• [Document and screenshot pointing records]
# # # #

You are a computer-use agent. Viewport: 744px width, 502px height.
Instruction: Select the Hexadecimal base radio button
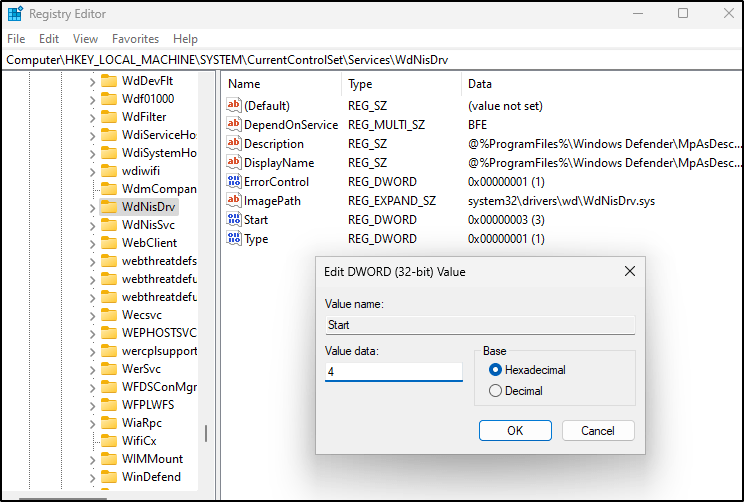pos(495,370)
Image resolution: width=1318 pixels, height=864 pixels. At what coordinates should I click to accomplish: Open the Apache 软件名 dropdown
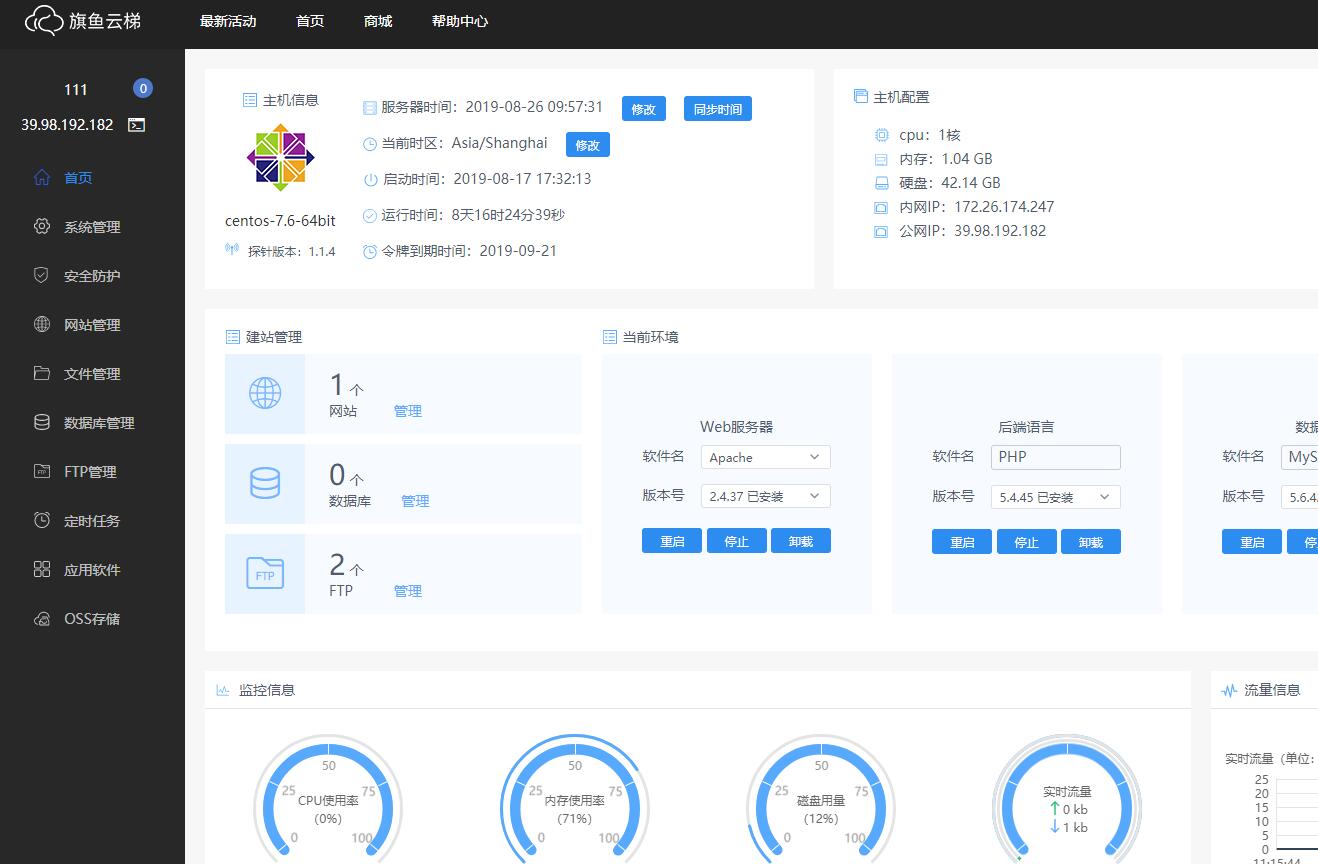(765, 457)
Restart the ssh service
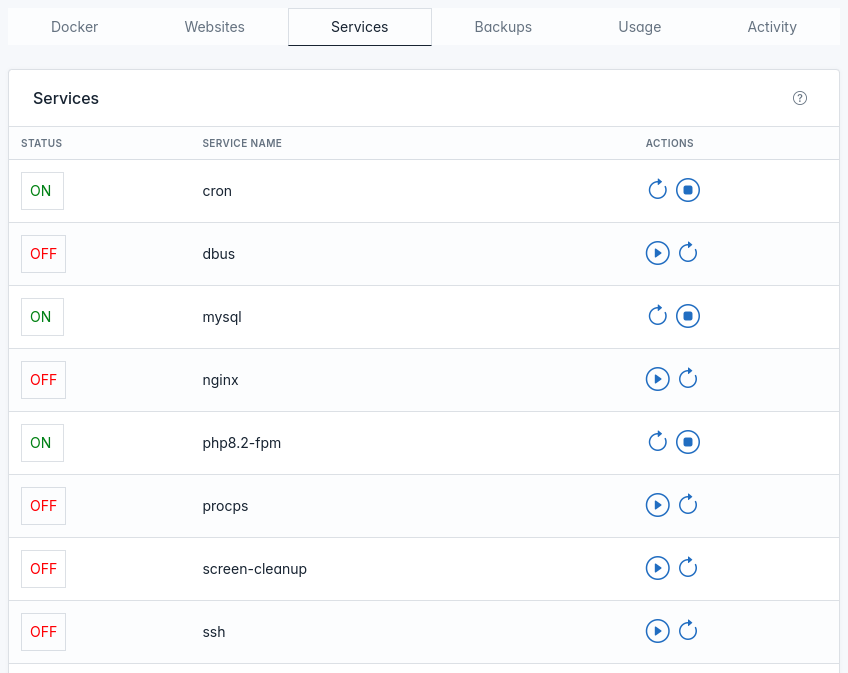The height and width of the screenshot is (673, 848). [688, 631]
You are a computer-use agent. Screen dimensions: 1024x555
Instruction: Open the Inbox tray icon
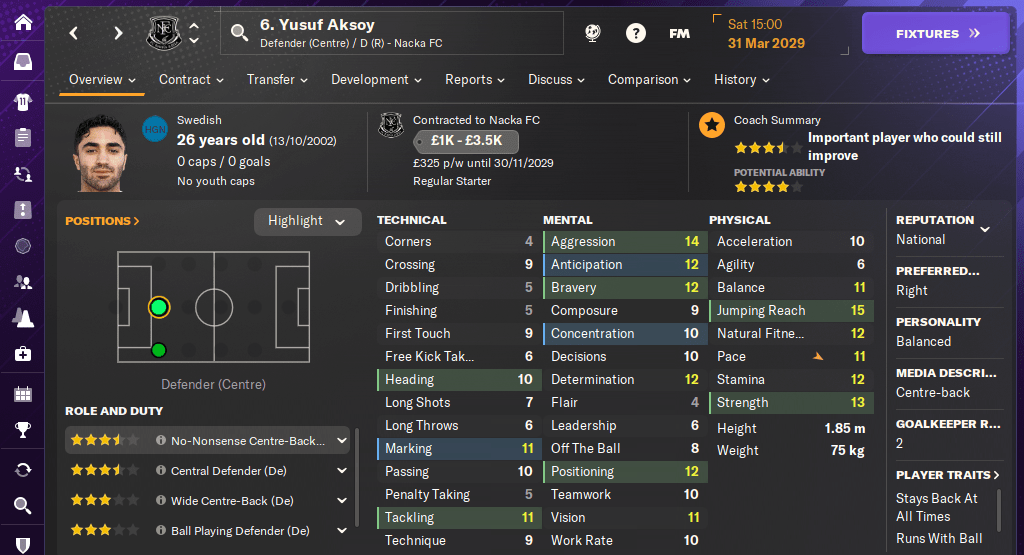(x=22, y=62)
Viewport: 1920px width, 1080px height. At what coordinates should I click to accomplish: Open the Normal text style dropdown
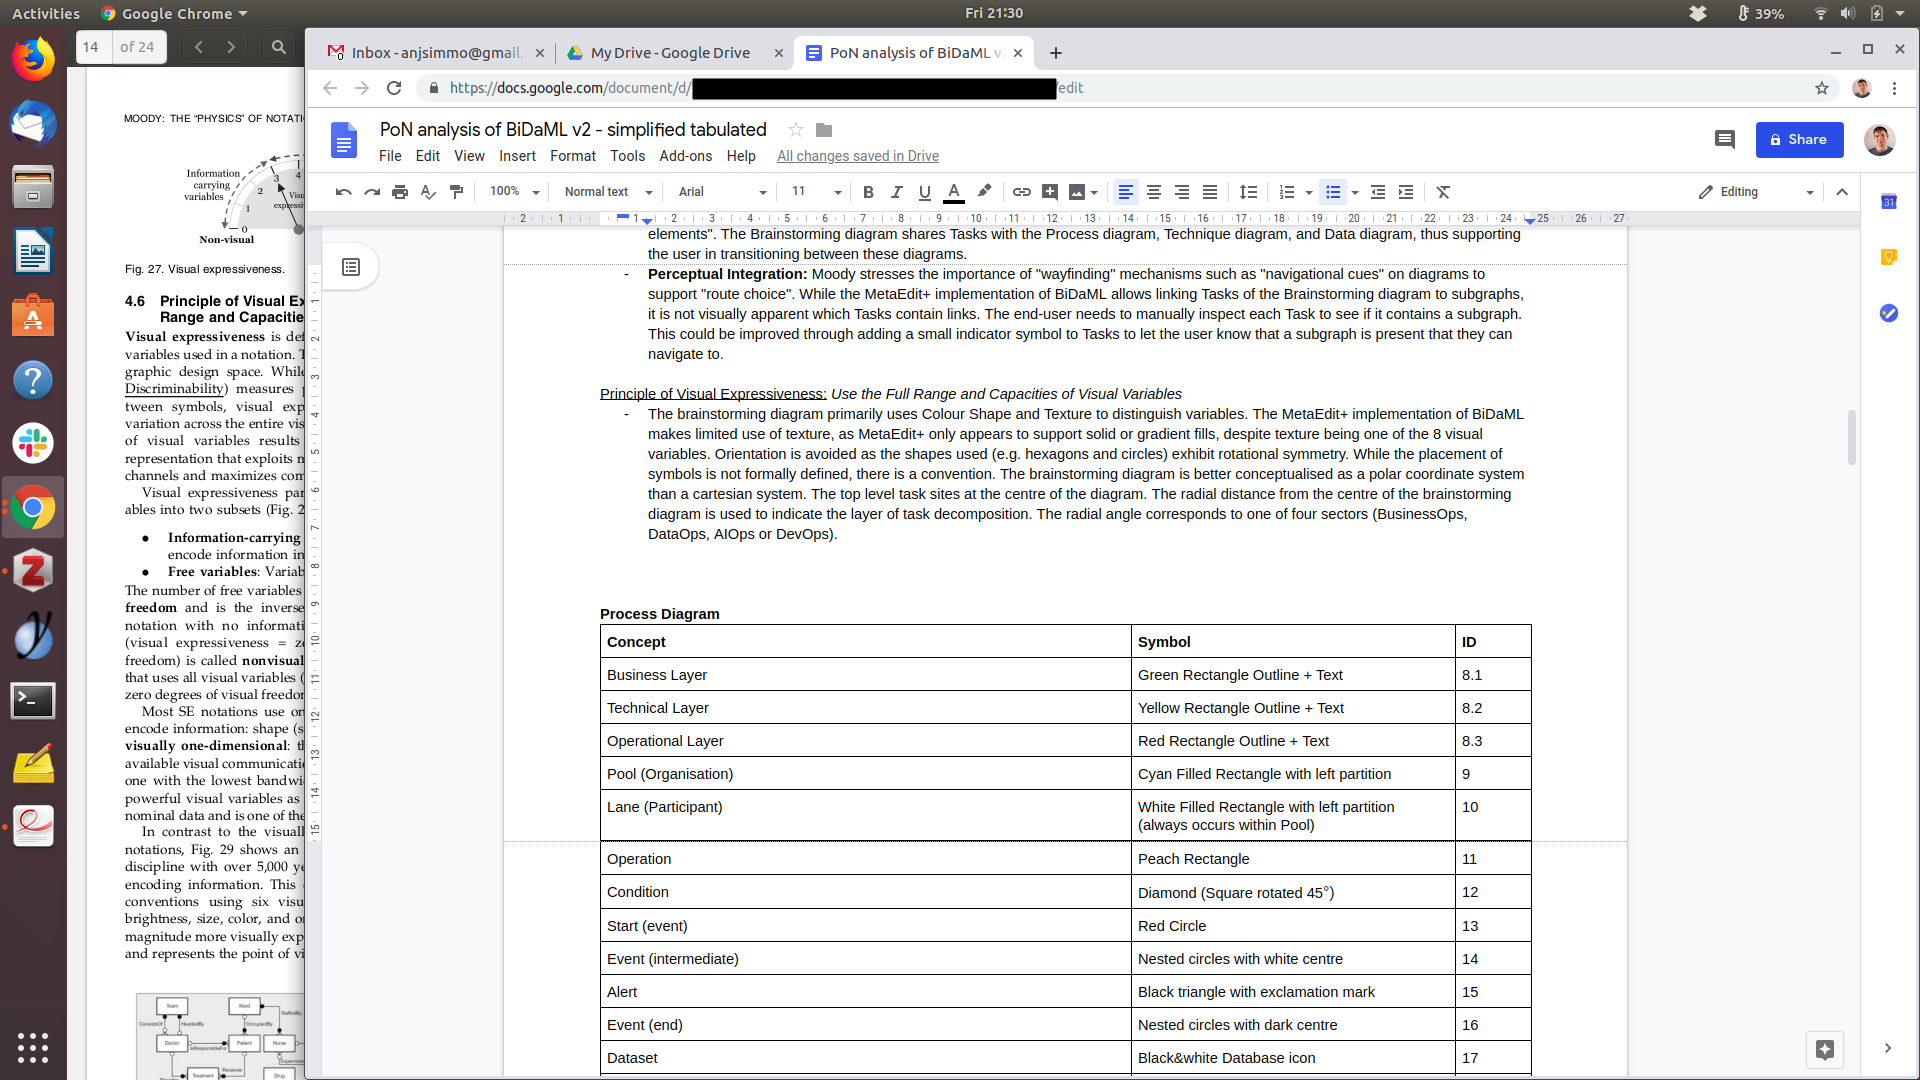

# # # #

• [What to work on] Output the lines between the one containing "Restart the ssh service" and the one containing "(x=22, y=62)", inclusive, reproducing them exactly. Omit the pictures from your answer.

• [Worked solution]
Restart the ssh service
The height and width of the screenshot is (673, 848). [688, 631]
You are a computer-use agent. Screen dimensions: 1024x555
Instruction: Open the Inbox tray icon
(x=22, y=62)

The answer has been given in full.